*** Opening Given records ***

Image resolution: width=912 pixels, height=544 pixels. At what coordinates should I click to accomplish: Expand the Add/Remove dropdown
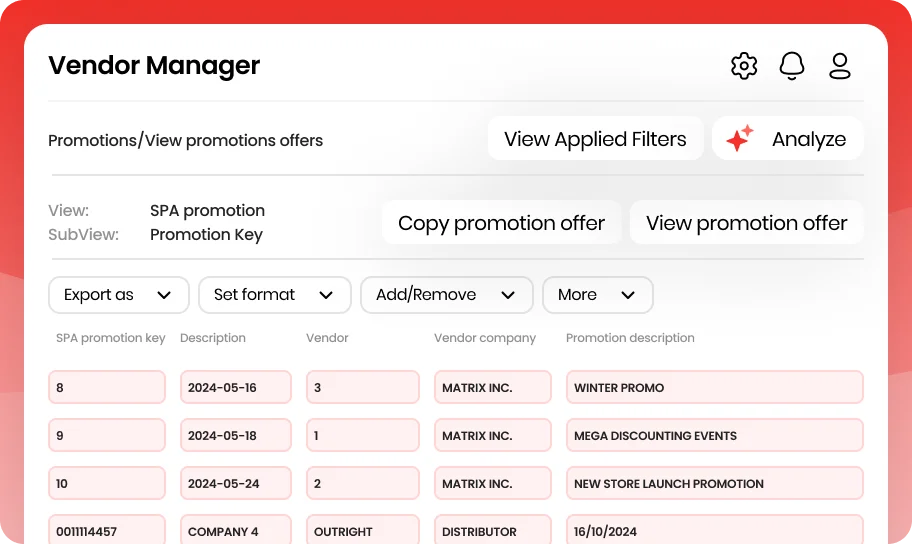coord(447,295)
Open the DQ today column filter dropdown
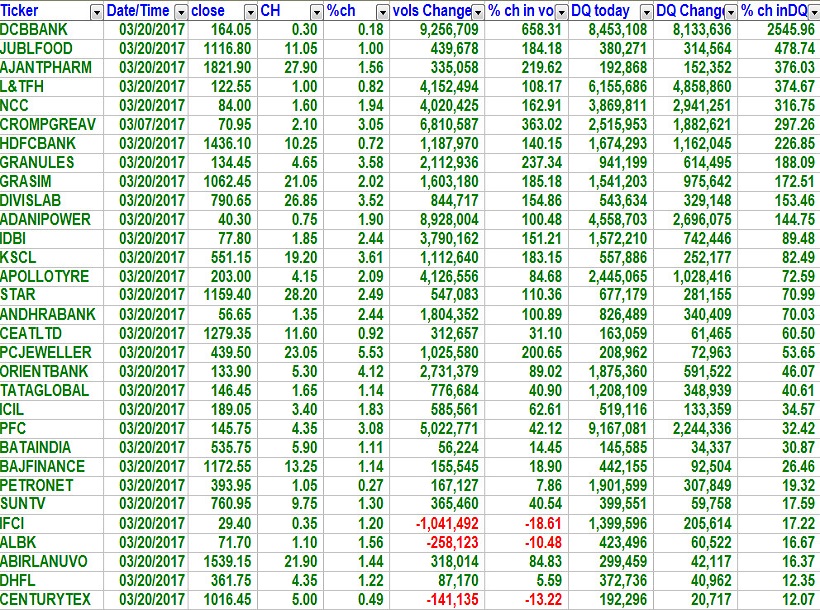This screenshot has width=820, height=610. click(645, 12)
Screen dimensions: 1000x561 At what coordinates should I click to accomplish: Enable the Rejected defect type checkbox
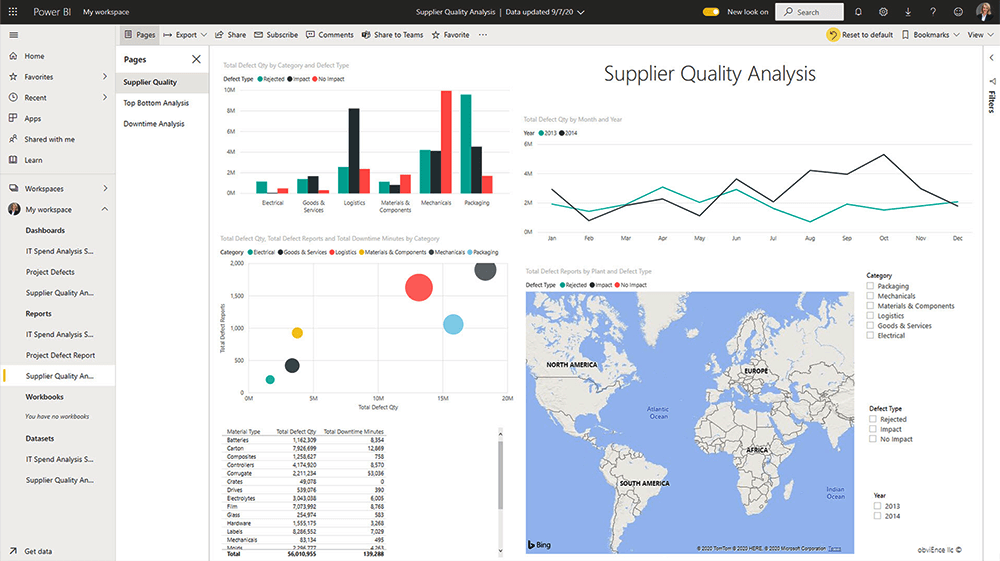(x=873, y=420)
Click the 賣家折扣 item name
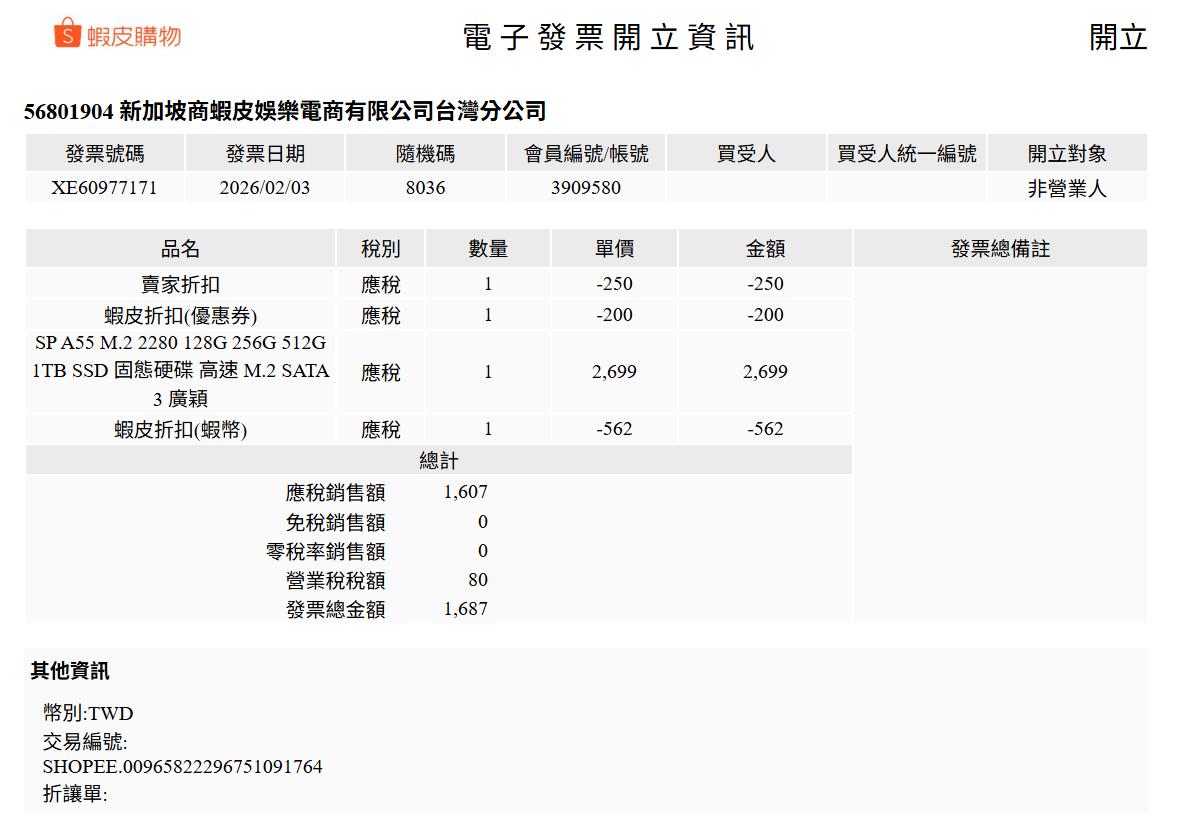The image size is (1179, 828). click(x=180, y=284)
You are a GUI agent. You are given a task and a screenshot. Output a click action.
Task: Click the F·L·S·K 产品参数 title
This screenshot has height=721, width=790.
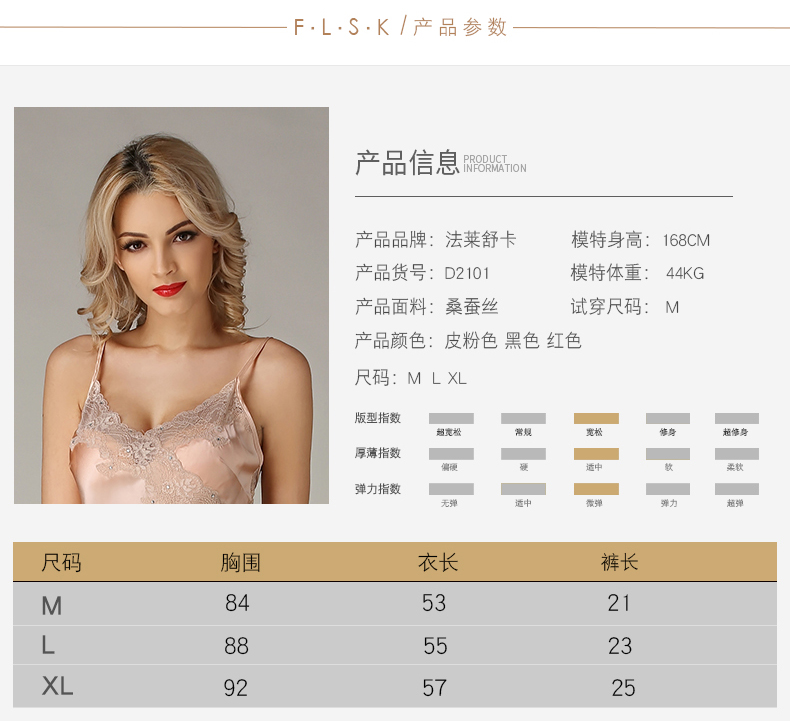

*** Closing Given records ***

Assigned task: Nothing but the lines from the one containing "You are a GUI" through the end of the entries should be written out, exactly and without pictures.

Answer for the task:
You are a GUI agent. You are given a task and a screenshot. Output a click action.
Task: Click the F·L·S·K 产品参数 title
This screenshot has height=721, width=790.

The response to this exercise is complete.